---------- DATA ENTRIES
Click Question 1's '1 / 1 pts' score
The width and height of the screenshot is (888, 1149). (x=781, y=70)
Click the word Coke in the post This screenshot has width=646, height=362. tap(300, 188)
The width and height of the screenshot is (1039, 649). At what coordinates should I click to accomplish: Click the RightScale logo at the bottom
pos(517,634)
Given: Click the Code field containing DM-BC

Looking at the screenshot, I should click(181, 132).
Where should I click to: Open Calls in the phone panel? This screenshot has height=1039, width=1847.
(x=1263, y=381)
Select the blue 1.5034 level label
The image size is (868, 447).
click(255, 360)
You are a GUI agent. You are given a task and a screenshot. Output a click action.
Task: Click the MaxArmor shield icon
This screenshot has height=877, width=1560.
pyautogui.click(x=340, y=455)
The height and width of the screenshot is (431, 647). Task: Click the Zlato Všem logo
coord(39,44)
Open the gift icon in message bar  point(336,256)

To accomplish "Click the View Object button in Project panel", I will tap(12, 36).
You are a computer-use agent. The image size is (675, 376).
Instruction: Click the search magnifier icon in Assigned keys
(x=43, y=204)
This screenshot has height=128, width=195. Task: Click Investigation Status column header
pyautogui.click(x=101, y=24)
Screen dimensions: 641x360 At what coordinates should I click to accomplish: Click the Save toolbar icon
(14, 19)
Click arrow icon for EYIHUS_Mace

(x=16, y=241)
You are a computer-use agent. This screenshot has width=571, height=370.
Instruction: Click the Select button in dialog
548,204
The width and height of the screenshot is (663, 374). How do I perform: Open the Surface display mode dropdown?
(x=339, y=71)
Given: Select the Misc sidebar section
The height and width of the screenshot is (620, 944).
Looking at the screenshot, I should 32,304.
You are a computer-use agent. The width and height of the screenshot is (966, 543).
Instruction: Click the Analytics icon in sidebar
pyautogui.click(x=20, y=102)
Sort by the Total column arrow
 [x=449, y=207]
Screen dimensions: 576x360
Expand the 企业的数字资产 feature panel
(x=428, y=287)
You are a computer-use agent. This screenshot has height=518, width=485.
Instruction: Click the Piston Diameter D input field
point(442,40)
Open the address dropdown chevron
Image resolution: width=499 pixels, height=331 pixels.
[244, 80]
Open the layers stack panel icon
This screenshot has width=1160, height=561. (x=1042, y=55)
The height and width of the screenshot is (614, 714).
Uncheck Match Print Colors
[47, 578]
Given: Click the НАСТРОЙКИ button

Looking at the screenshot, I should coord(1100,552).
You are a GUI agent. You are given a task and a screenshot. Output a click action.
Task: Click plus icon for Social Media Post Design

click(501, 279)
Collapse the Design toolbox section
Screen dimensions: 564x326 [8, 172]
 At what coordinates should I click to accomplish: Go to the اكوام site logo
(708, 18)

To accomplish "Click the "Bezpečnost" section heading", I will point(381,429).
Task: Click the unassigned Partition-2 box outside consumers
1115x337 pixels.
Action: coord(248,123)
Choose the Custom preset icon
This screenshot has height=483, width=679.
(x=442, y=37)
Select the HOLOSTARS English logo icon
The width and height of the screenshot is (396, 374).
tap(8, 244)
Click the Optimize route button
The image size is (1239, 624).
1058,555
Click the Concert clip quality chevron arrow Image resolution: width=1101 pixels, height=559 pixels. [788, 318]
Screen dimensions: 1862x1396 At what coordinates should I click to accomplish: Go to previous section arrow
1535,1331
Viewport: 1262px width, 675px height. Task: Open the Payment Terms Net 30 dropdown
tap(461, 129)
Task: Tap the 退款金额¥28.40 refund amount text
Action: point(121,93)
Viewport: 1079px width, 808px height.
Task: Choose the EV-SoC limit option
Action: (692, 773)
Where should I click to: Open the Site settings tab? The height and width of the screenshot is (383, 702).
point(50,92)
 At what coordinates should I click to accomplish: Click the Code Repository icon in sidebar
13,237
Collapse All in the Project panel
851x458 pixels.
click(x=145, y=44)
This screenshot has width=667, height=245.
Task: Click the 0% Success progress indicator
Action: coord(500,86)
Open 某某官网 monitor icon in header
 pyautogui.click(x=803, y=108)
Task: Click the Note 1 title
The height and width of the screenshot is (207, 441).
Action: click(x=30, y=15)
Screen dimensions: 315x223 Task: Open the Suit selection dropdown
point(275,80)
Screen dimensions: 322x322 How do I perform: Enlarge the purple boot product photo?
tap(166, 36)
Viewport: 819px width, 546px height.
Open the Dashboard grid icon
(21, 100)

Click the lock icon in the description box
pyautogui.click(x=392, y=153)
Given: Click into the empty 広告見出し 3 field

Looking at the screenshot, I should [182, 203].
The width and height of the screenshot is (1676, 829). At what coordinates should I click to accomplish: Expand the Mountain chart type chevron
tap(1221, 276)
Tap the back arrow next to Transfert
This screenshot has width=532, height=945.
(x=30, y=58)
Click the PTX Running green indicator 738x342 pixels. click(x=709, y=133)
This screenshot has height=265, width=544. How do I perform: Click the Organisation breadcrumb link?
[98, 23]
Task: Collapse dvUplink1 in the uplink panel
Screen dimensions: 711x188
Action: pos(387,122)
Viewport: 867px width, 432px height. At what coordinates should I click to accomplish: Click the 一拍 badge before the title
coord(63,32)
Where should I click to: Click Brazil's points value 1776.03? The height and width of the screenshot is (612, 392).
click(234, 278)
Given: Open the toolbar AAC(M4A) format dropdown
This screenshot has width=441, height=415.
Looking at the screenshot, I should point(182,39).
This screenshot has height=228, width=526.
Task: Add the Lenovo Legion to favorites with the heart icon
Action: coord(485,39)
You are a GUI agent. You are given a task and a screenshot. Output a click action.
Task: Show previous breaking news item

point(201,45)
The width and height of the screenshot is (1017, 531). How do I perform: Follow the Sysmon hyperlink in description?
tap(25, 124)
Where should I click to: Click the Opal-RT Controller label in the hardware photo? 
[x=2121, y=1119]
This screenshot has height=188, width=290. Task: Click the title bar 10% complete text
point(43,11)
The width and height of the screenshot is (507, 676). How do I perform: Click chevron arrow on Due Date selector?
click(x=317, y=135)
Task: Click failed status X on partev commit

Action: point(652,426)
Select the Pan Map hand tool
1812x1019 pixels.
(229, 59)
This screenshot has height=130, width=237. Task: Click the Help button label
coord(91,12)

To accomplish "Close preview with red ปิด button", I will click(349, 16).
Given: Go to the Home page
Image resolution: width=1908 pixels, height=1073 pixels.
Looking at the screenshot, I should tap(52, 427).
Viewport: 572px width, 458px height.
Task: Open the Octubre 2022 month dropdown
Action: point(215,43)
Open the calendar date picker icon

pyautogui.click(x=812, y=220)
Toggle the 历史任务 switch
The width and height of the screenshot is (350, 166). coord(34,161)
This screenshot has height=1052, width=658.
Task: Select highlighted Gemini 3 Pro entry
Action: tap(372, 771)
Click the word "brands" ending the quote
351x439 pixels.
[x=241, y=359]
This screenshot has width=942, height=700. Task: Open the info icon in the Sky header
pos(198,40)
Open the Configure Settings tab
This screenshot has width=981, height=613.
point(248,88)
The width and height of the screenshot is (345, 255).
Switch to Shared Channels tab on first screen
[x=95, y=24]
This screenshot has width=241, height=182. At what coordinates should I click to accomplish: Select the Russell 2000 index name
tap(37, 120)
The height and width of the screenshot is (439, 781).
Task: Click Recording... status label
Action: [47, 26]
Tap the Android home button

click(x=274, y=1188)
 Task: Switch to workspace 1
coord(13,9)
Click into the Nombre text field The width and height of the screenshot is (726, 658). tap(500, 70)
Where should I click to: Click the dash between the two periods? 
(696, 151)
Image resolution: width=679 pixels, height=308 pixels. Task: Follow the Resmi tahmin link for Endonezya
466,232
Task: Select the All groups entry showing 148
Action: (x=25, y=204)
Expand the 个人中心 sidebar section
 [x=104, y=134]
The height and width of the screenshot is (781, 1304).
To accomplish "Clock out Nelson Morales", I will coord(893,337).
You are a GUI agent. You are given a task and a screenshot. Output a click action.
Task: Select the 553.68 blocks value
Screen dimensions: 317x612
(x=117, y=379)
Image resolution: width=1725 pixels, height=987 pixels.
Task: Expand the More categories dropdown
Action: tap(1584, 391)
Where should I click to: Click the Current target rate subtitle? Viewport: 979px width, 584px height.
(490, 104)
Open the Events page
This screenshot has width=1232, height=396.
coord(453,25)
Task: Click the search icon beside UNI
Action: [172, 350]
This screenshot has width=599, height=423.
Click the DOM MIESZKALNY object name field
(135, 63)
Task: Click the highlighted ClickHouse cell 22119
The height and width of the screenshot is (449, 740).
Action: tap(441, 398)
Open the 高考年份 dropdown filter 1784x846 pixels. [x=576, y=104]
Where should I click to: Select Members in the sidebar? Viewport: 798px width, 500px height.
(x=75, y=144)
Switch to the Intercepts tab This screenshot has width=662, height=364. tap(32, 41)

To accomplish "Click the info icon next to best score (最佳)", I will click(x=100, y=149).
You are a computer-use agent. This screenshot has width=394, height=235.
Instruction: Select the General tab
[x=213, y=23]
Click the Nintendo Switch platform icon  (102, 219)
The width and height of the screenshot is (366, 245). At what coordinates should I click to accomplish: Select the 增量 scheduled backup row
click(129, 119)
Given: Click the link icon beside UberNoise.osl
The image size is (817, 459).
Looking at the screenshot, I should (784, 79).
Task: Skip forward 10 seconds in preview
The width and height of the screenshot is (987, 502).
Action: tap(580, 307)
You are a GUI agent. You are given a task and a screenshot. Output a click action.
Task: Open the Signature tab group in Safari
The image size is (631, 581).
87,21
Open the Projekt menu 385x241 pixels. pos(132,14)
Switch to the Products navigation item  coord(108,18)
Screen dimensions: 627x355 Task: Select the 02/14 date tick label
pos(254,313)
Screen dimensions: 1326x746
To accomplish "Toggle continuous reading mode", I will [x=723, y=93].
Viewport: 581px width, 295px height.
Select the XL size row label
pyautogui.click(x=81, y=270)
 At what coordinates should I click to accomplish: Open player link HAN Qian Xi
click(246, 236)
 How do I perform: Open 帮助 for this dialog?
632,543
--------------------
In the material, take the part that opens with the line containing "Open the gift" and closes with the line containing "(x=428, y=287)", and switch "computer-use agent" to "GUI agent" throughout it, leaving everything else unchanged. Give back only those lines.

■ FINISHED TASK ■
Open the gift icon in message bar  point(336,256)

To accomplish "Click the View Object button in Project panel", I will tap(12, 36).
You are a GUI agent. The image size is (675, 376).
Instruction: Click the search magnifier icon in Assigned keys
(x=43, y=204)
This screenshot has height=128, width=195. Task: Click Investigation Status column header
pyautogui.click(x=101, y=24)
Screen dimensions: 641x360 At what coordinates should I click to accomplish: Click the Save toolbar icon
(14, 19)
Click arrow icon for EYIHUS_Mace

(x=16, y=241)
You are a GUI agent. This screenshot has width=571, height=370.
Instruction: Click the Select button in dialog
548,204
The width and height of the screenshot is (663, 374). How do I perform: Open the Surface display mode dropdown?
(x=339, y=71)
Given: Select the Misc sidebar section
The height and width of the screenshot is (620, 944).
Looking at the screenshot, I should 32,304.
You are a GUI agent. The width and height of the screenshot is (966, 543).
Instruction: Click the Analytics icon in sidebar
pyautogui.click(x=20, y=102)
Sort by the Total column arrow
 [x=449, y=207]
Screen dimensions: 576x360
Expand the 企业的数字资产 feature panel
(x=428, y=287)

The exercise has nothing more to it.